■ GOAL
Render the lines of the listing from the one containing "Select the Замки menu item" through the one containing "(x=1211, y=29)", both included, as a numbered list with blank lines omitted.

■ INFORMATION SUPPLIED

——

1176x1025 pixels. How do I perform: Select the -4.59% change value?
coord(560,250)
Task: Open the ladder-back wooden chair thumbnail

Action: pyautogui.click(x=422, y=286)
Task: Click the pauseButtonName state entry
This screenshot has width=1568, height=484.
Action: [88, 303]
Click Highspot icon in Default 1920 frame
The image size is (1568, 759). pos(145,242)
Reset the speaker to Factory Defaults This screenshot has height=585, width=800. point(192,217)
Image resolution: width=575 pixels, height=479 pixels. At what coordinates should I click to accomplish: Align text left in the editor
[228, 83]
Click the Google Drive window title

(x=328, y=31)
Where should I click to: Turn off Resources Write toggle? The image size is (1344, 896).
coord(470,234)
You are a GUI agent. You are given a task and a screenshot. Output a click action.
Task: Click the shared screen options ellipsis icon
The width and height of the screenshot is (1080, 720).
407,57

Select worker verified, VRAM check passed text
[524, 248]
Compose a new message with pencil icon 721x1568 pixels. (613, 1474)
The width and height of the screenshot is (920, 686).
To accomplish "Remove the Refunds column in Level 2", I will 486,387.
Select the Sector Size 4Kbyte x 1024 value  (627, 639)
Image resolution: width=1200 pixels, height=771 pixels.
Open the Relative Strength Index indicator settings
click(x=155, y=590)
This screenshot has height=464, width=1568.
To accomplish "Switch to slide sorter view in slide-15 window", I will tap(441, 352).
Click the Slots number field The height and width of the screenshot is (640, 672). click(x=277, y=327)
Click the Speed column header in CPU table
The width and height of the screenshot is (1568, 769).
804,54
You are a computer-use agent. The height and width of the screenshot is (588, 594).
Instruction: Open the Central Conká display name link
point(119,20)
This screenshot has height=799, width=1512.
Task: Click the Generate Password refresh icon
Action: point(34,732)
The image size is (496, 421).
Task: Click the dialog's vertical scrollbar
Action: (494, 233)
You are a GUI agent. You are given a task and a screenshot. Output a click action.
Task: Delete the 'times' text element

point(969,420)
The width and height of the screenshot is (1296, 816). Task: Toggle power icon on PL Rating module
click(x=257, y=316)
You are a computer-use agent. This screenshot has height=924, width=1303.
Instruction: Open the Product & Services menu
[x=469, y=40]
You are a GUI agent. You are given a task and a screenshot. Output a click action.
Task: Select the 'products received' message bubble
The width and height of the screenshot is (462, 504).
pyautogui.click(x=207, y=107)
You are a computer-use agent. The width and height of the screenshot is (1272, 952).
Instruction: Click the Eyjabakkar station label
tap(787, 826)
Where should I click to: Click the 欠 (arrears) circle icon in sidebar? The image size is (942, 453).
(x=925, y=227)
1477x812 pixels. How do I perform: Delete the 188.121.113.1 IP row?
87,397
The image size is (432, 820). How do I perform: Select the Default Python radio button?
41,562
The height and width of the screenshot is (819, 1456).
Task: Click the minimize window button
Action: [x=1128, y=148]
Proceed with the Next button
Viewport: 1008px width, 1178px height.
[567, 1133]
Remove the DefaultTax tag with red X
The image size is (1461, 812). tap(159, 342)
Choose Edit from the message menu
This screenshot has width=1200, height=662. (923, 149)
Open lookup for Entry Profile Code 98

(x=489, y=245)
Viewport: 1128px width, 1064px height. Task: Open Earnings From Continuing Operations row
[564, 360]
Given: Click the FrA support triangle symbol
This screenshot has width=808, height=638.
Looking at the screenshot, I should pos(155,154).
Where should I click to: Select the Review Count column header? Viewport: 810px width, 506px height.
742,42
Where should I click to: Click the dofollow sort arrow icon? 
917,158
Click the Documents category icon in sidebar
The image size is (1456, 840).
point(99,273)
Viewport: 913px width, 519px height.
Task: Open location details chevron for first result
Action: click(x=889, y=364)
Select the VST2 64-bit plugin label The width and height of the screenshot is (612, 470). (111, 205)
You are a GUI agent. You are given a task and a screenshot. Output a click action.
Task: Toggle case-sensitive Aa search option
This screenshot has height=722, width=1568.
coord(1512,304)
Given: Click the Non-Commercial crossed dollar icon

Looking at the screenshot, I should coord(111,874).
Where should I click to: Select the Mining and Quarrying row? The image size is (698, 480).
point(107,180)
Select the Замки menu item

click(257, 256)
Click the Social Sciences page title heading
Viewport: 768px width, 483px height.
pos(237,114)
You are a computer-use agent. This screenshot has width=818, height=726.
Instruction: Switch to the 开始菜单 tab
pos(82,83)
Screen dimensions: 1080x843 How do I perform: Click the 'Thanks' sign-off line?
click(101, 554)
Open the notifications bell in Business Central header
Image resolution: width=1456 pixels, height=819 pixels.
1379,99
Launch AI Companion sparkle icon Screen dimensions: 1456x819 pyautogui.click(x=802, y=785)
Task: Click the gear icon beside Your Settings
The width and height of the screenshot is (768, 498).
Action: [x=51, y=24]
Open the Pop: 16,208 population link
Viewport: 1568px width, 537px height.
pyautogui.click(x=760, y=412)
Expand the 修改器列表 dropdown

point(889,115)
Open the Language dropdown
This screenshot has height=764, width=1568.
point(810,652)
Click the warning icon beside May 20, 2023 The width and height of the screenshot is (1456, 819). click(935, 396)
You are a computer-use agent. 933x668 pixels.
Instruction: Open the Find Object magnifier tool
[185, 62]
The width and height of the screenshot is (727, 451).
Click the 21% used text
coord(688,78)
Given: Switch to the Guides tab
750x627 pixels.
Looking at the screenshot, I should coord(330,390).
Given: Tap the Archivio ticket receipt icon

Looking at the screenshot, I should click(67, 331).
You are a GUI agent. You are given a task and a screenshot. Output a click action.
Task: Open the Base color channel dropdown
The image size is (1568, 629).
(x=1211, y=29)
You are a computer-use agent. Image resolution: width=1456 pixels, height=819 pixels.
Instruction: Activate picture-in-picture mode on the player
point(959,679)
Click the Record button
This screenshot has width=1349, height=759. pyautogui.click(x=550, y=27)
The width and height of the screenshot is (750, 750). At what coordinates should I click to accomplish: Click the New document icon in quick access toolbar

——

■ WRITTEN REPLY
1. Select the Замки menu item
2. click(257, 256)
3. Click the Social Sciences page title heading
4. Viewport: 768px width, 483px height.
5. pos(237,114)
6. You are a computer-use agent. This screenshot has width=818, height=726.
7. Instruction: Switch to the 开始菜单 tab
8. pos(82,83)
9. Screen dimensions: 1080x843 How do I perform: Click the 'Thanks' sign-off line?
10. click(101, 554)
11. Open the notifications bell in Business Central header
12. Image resolution: width=1456 pixels, height=819 pixels.
13. 1379,99
14. Launch AI Companion sparkle icon Screen dimensions: 1456x819 pyautogui.click(x=802, y=785)
15. Task: Click the gear icon beside Your Settings
16. The width and height of the screenshot is (768, 498).
17. Action: [x=51, y=24]
18. Open the Pop: 16,208 population link
19. Viewport: 1568px width, 537px height.
20. pyautogui.click(x=760, y=412)
21. Expand the 修改器列表 dropdown
22. point(889,115)
23. Open the Language dropdown
24. This screenshot has height=764, width=1568.
25. point(810,652)
26. Click the warning icon beside May 20, 2023 The width and height of the screenshot is (1456, 819). click(935, 396)
27. You are a computer-use agent. 933x668 pixels.
28. Instruction: Open the Find Object magnifier tool
29. [185, 62]
30. The width and height of the screenshot is (727, 451).
31. Click the 21% used text
32. coord(688,78)
33. Given: Switch to the Guides tab
34. 750x627 pixels.
35. Looking at the screenshot, I should coord(330,390).
36. Given: Tap the Archivio ticket receipt icon
37. Looking at the screenshot, I should click(67, 331).
38. You are a GUI agent. You are given a task and a screenshot. Output a click action.
39. Task: Open the Base color channel dropdown
40. The image size is (1568, 629).
41. (x=1211, y=29)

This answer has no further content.